We didn't talk about such things. They were too horrible and obscene even for hardened veterans. . . . It is too preposterous to think that men could actually live and fight for days and nights on end under such terrible conditions and not be driven insane. . . . To me the war was insanity.
And from the other side of the world the young British officer Neil McCallum issues a similar implicit warning against the self-delusive attempt to confer high moral meaning on these grievous struggles for survival. Far from rationalizing their actions as elements of a crusade, McCallum and his men, he says, "have ceased largely to think or believe at all":
Annihilation of the spirit. The game does not appear to be worth the candle. What is seen through the explosions is that this, no less than any other war, is not a moral war. Greek against Greek, against Persian, Roman against the world, cowboys against Indians, Catholics against Protestants, black men against white -- this is merely the current phase of an historical story. It is war, and to believe it is anything but a lot of people killing each other is to pretend it is something else, and to misread man's instinct to commit murder.
Accounts of this kind are unknown to the American public. Most Americans are unaware of any and all such details; most Americans do not want to know them and will stop you, should you try to tell them. To the extent our political leaders are cognizant of such facts, they do everything in their power to prevent them from reaching the public.

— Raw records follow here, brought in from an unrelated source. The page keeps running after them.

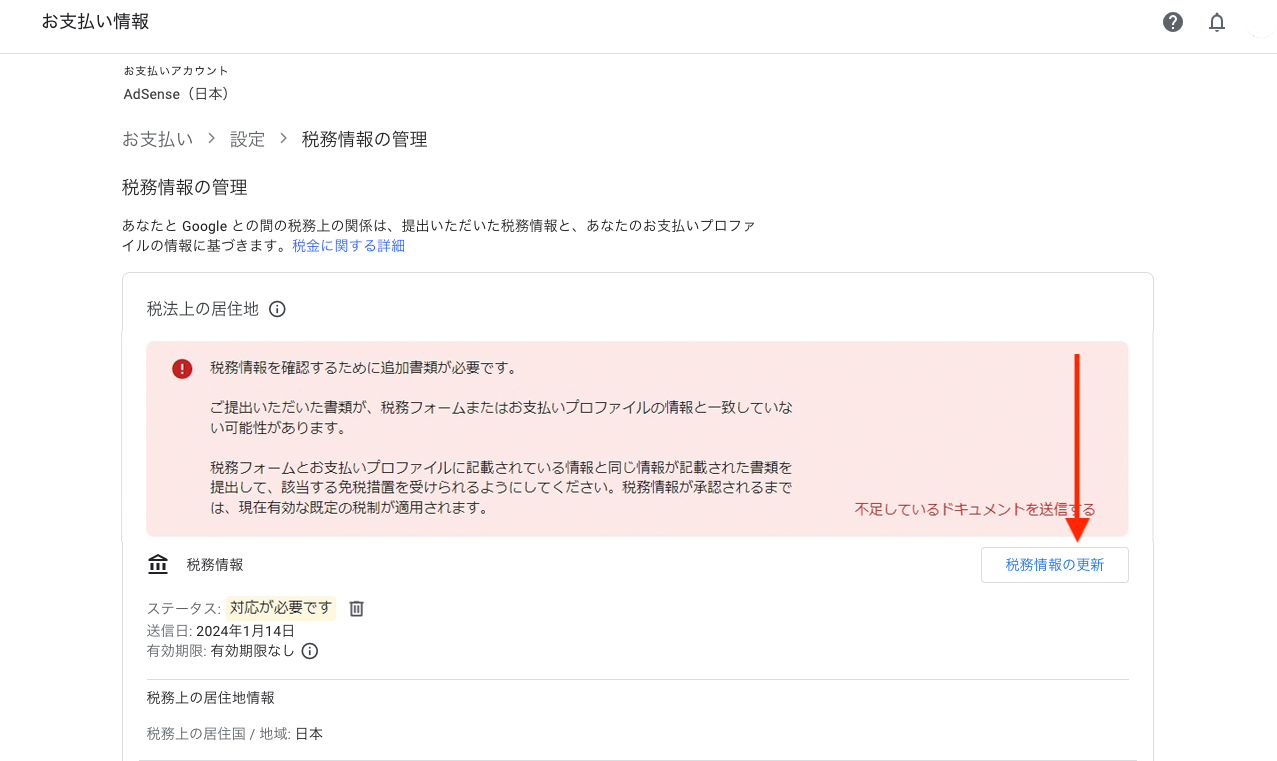This screenshot has height=761, width=1277.
Task: Open the 税金に関する詳細 link
Action: [348, 245]
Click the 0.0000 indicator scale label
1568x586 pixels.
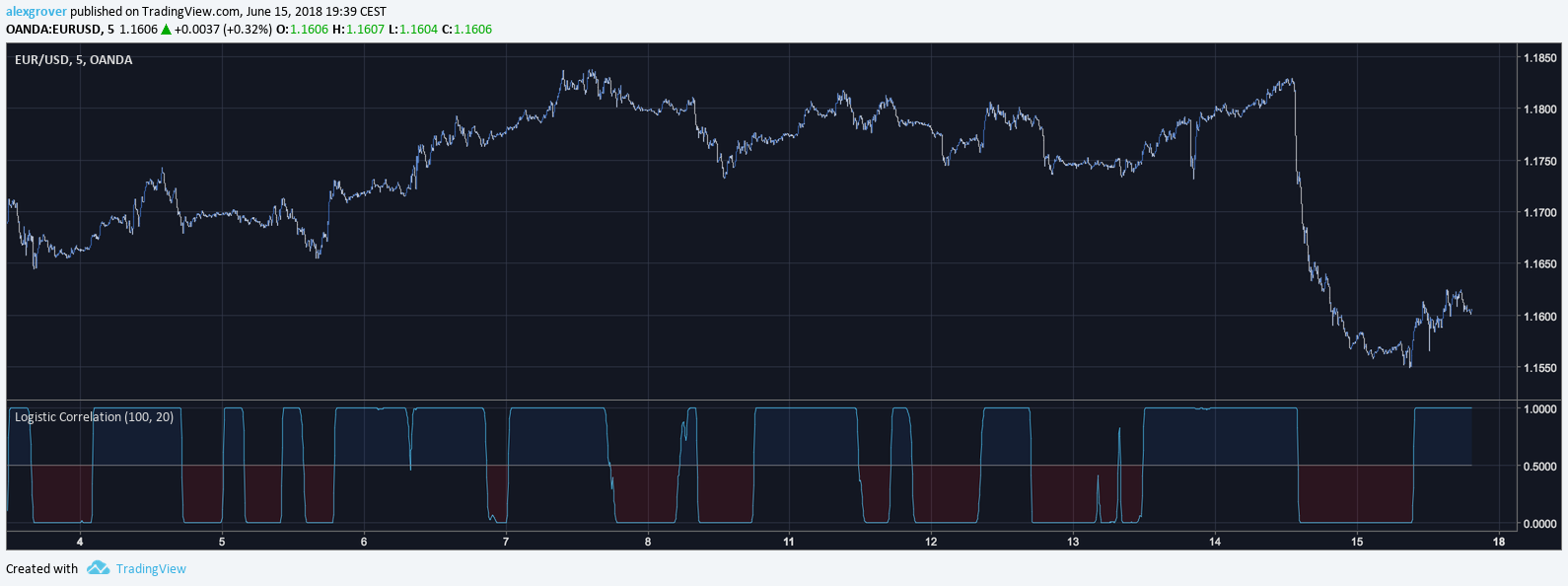coord(1540,524)
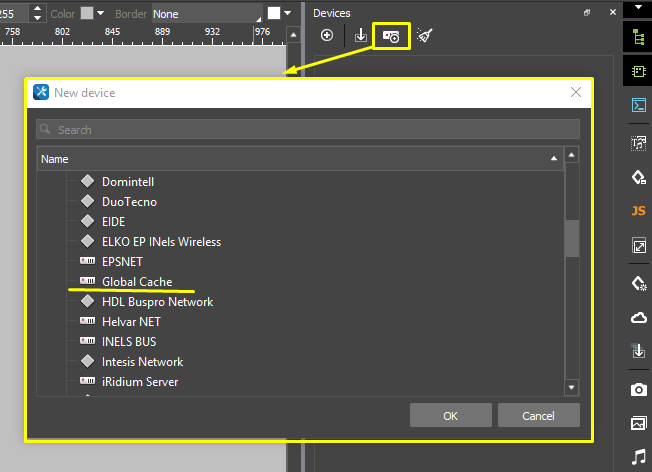Click the Search field in New device
This screenshot has height=472, width=652.
pos(308,130)
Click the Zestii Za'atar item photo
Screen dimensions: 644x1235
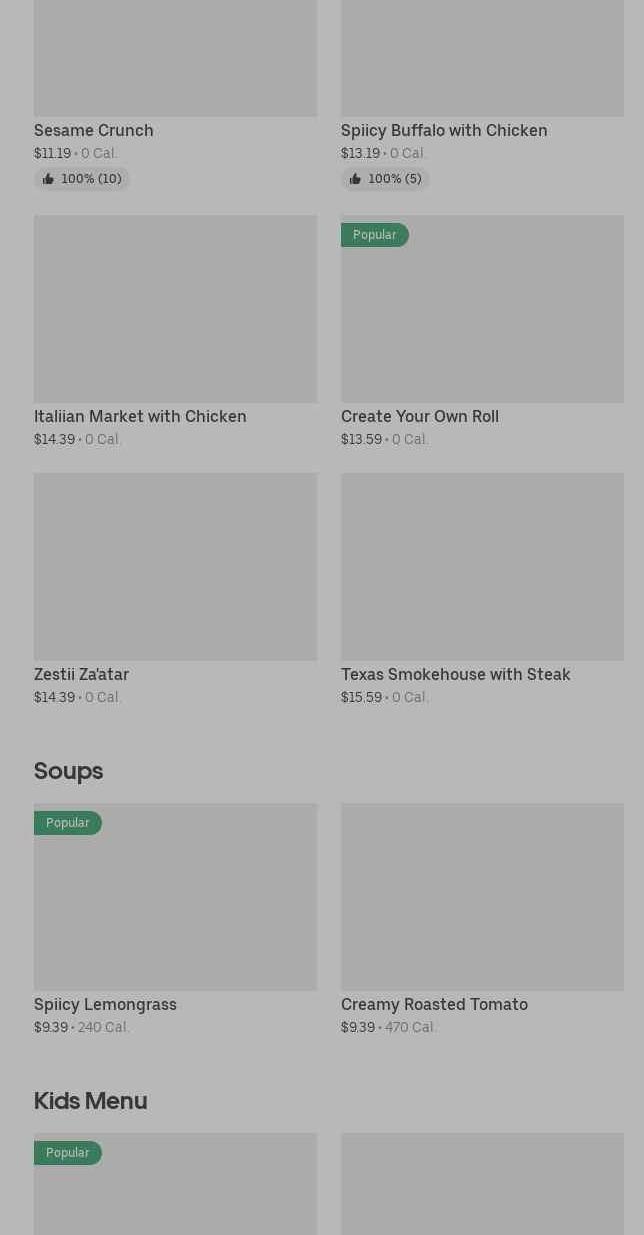pyautogui.click(x=175, y=567)
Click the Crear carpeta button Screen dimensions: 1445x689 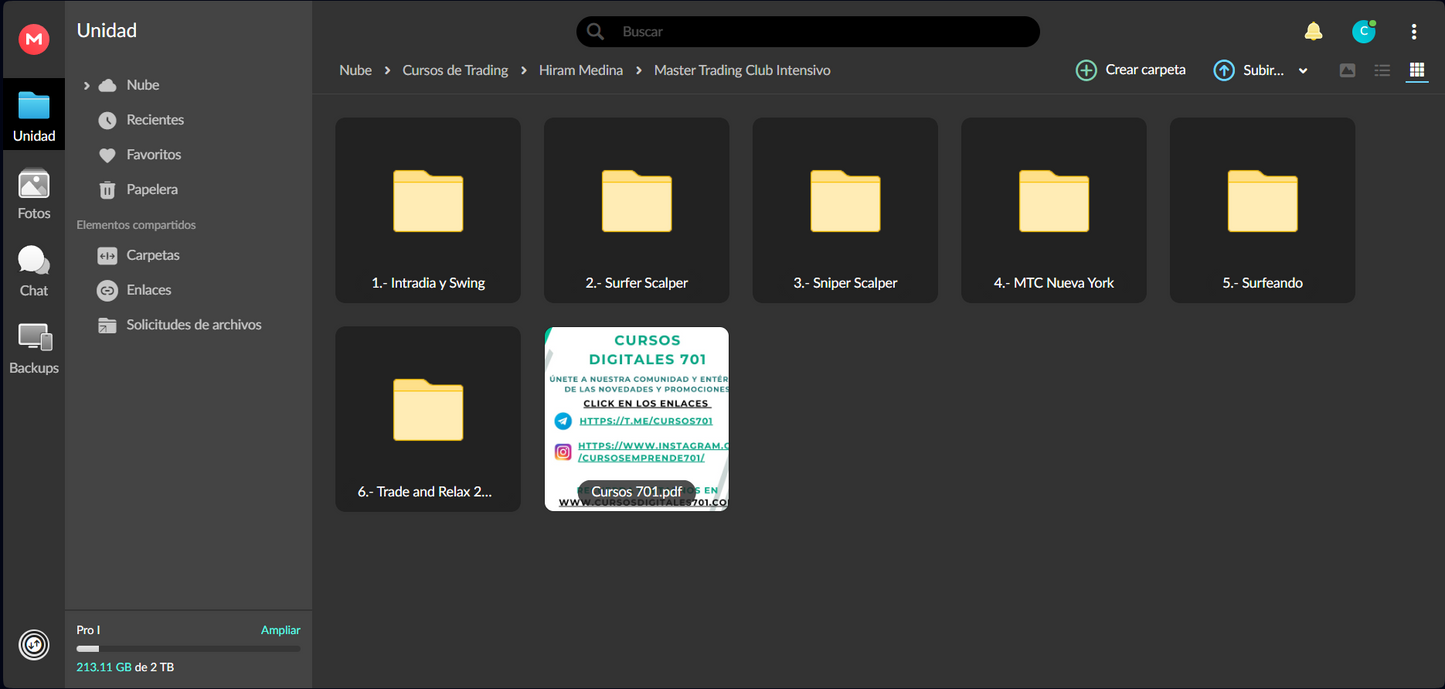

After all, our governing class might undertake the next campaign of slaughter any day now; if Americans knew what that slaughter actually entailed, they might not go along with the smug complacence they have exhibited on all such previous occasions. In an identical manner, if the ignorance of the American public were penetrated to any significant degree, they might demand an immediate end to the pointless murder in Iraq. But our governing class must maintain its prerogatives; as Higgs notes, it would not do to let the inmates run the asylum.

So the myths prevail. Our wars are always noble, fought for the purest of motives. Our warriors are similarly noble, engaged in a high-minded crusade. They butcher and slaughter, and are butchered and slaughtered themselves, so that "civilization" might be preserved. Never mind that many of the warriors themselves would not agree. Never mind that the front-line soldiers know that war is insanity, and only insanity. Never mind the overwhelming, senseless, futile, endless horror of what actually happens in combat, and the details that never reach the public.

1 comments:

Anonymous,  20:15  

Here's the thing. So-called liberals/Democrats/progressives support Obama no matter what because he represents their side...their team, no matter how many people they kill/torture. These partisan people vastly outnumber those who oppose actions regardless of the party undertaking those actions.

In other words, tptb want Obama in office because those who usually protest war do not protest when it's their team in office. Not to mention, he's black, making people on the left even less likely to suspect him.